Even if you search for binary files like Windows Installers (.msi), you may get a link to a page containing the file or a direct link to the file, but Google almost certainly decides how to index it based on what is around the link on the page, rather than by downloading and deciphering the binary files' contents.

As to your main question, Google's recommended method way for checking whether the bot hit your site or not is to use a reverse-DNS lookup:

$ host 66.249.66.1
1.66.249.66.in-addr.arpa domain name pointer crawl-66-249-66-1.googlebot.com.

Keep in mind that Google's mission "is to organize the world’s information and make it universally accessible and useful." This means that they are constantly innovating, attempting to index non-text data in ways that makes it searchable. To expand on ceejayoz's idea that just because they didn't do it yesterday doesn't mean they won't do it tomorrow: Google will do everything they can to be able to it tomorrow!

Solution 2:

Instead of taking a guess, why not check the access_logs to see what the User Agent or the requesting host is? That way you can even tell how much bandwidth Google (or other crawlers) are taking, by adding the data traffic per request.

Solution 3:

I recently noticed an unusual spike in my web server's traffic. Looking at the web stats showed that the small set of large binary files on my site had been downloaded in rapid succession by a group of seemingly-related IP addresses. I used urlquery.net to find out who owns those IPs and found them all to be Google's.

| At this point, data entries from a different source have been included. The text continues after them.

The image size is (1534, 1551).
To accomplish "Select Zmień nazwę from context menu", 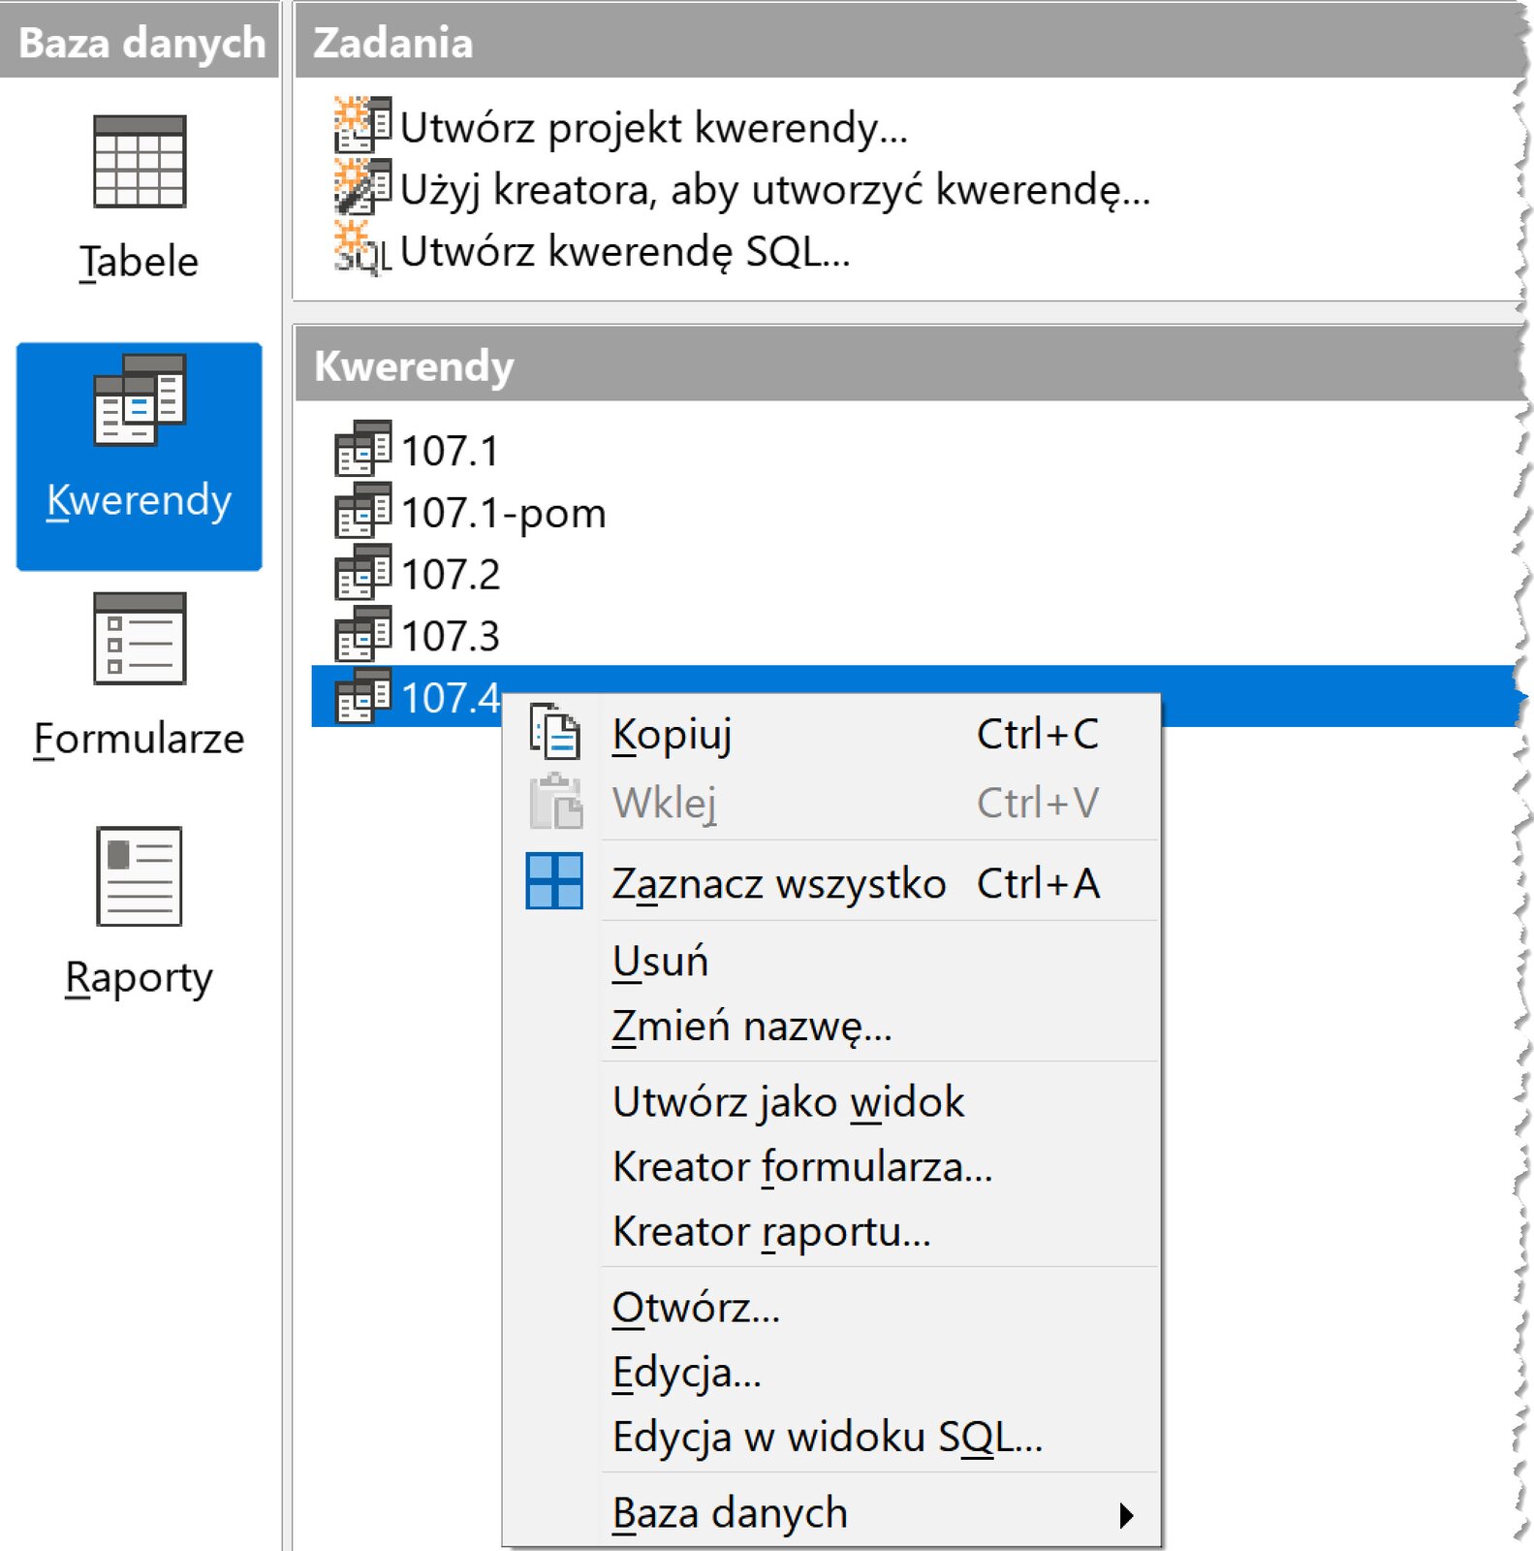I will click(752, 1026).
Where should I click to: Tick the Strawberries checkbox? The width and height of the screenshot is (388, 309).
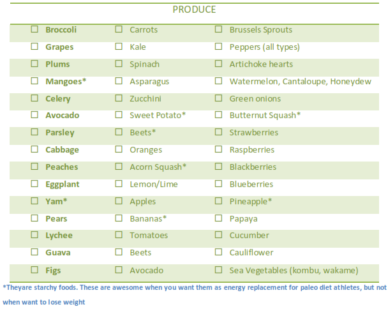pos(218,133)
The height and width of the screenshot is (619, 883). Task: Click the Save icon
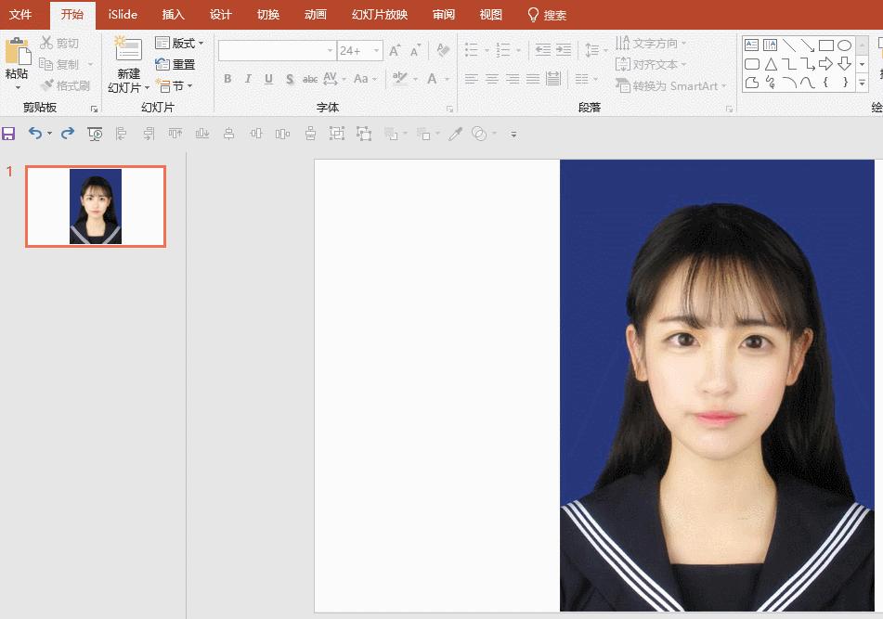pyautogui.click(x=8, y=133)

I came here looking for answers, but in reading what others have said, I realized that Google may be scanning binaries for malware, or at least submitting them to malware detection services for scanning. We know that Google detects and flags malware on web sites, so it's reasonable to assume that doing this involves downloading the files in question.

Google's 'If your site is infected' page says this: 'Use the Fetch as Google tool in Webmaster Tools to detect malware'.

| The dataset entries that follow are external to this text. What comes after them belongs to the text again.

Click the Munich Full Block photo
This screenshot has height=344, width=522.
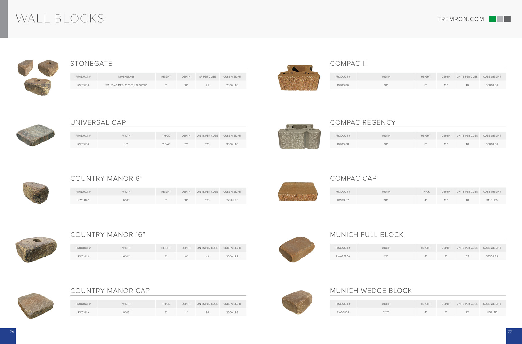pos(297,249)
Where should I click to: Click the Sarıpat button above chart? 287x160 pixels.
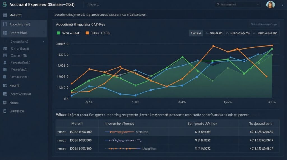(196, 33)
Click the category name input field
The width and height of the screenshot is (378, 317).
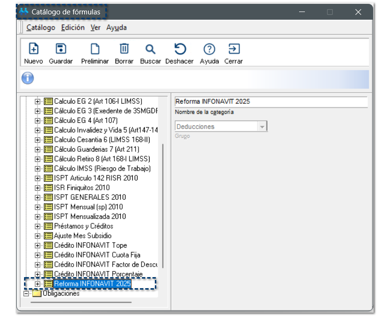(270, 102)
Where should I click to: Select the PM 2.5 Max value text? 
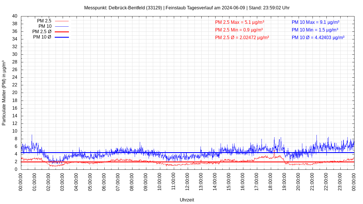pos(240,22)
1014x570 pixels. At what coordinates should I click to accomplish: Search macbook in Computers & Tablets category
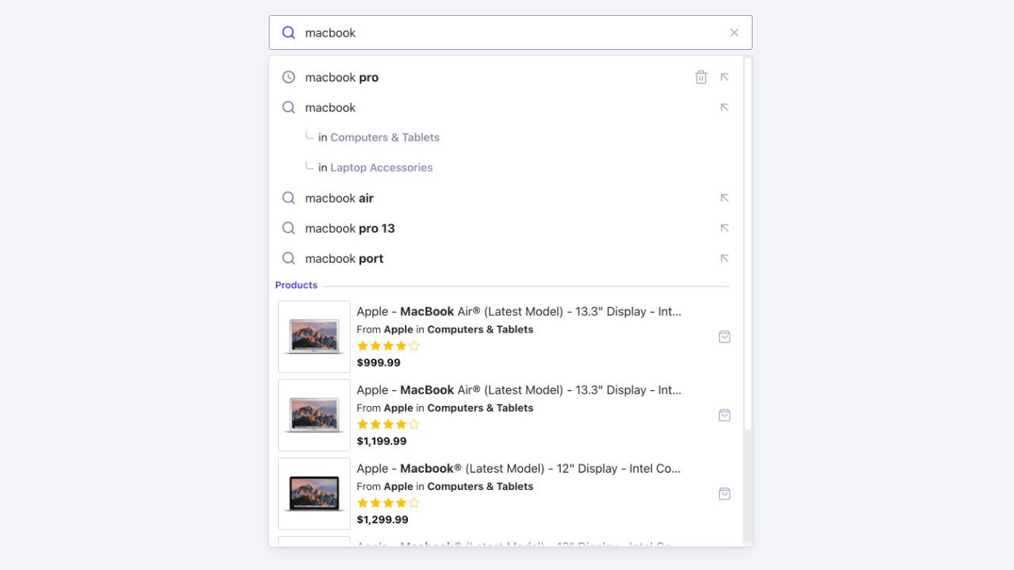(384, 138)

Note also that the files in question do not appear in Google's search results, presumably because I use robots.txt to disallow indexing those files. Assuming I'm right, when Google finds a binary file that is linked from a public web page, it will scan the file for malware, regardless of robots.txt, but will only index the file if it's allowed by robots.txt. I think this is exactly what they should be doing, as long as the scanning is infrequent.

Update: Google seems to be doing this every ten days or so. This is going to affect my bandwidth limits.